- [Aim of the exercise]: Scan the material and copy every line in which "will" appears.

- [Data for the task]:
######

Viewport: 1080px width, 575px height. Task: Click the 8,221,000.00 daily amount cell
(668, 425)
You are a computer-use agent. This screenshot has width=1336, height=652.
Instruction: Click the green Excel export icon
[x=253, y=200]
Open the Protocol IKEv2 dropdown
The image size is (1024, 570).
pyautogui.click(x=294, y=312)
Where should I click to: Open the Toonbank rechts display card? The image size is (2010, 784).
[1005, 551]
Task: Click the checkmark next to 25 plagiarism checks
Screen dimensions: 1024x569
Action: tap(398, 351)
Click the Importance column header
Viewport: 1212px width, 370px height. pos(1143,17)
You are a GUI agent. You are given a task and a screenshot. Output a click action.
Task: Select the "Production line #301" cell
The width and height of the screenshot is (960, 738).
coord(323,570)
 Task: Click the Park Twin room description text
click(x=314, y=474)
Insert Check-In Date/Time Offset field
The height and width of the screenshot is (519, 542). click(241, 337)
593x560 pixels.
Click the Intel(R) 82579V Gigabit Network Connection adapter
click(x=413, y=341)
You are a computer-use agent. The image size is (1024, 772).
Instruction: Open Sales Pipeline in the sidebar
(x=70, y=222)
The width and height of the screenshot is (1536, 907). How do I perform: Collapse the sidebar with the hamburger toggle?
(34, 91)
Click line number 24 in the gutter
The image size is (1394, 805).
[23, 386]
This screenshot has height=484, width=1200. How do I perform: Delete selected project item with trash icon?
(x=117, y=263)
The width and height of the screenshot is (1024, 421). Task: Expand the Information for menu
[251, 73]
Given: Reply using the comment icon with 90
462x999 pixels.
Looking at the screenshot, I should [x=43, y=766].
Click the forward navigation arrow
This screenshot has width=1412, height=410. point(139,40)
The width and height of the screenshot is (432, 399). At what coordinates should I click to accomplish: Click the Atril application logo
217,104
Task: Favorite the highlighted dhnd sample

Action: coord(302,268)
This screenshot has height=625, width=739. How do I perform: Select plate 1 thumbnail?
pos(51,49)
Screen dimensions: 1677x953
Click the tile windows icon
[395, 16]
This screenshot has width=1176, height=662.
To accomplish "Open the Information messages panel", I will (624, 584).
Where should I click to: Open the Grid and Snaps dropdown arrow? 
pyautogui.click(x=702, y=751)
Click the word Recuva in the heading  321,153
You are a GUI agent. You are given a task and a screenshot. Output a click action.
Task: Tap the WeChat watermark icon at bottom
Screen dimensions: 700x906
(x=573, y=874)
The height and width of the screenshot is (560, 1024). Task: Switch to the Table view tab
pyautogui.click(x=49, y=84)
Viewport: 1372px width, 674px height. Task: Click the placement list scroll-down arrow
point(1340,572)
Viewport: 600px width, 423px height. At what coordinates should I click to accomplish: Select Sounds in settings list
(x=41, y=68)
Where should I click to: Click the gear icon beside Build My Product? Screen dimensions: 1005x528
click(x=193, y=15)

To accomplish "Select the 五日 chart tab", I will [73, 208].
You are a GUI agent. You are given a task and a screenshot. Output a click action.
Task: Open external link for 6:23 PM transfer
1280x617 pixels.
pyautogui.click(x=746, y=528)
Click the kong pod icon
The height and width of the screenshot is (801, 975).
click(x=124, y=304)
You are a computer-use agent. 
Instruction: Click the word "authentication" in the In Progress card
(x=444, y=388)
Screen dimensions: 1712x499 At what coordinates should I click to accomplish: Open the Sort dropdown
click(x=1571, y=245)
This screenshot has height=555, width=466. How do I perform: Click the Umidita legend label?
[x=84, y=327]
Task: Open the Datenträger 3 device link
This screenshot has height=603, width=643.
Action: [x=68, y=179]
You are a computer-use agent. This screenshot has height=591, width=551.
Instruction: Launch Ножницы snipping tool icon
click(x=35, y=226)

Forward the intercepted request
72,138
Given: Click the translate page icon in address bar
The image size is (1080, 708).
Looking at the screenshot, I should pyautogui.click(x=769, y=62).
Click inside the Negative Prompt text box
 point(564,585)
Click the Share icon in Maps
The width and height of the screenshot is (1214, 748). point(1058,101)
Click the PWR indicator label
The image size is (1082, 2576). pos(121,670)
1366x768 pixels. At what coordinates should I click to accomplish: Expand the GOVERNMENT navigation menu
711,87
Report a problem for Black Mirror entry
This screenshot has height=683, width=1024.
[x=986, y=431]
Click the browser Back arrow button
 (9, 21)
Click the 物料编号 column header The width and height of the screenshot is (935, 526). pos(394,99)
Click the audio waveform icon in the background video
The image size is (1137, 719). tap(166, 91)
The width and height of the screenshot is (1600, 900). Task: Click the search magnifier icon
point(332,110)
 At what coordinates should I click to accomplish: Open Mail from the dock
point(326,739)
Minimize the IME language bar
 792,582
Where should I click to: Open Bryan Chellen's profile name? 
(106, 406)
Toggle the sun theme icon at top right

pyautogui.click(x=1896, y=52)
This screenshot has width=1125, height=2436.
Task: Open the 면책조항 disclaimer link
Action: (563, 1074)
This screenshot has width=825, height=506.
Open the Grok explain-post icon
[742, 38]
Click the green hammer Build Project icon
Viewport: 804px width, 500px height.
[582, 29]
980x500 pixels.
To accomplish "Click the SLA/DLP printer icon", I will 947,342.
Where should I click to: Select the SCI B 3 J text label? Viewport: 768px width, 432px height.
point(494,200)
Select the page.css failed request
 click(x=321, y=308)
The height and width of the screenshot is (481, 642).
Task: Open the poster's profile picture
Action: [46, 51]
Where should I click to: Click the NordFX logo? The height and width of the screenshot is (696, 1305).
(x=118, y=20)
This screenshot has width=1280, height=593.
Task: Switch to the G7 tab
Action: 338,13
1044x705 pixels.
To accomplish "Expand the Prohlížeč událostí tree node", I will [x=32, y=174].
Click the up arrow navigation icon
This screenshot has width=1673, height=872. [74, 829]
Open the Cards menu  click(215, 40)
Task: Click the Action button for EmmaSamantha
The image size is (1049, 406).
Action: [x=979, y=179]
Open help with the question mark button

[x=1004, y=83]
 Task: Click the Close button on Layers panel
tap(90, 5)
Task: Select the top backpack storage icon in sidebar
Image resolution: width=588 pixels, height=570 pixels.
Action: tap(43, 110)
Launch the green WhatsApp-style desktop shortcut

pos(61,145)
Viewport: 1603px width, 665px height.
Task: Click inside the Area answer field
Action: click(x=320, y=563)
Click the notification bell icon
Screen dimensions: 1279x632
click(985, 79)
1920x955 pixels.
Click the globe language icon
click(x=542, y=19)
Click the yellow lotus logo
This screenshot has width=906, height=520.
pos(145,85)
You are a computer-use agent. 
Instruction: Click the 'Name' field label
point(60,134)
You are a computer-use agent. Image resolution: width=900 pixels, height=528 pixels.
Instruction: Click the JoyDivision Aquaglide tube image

######

- [Response below]:
To accomplish "Open the Information messages panel", I will (624, 584).
To accomplish "Select the 五日 chart tab", I will [73, 208].
To accomplish "Click the SLA/DLP printer icon", I will 947,342.
To accomplish "Expand the Prohlížeč událostí tree node", I will [x=32, y=174].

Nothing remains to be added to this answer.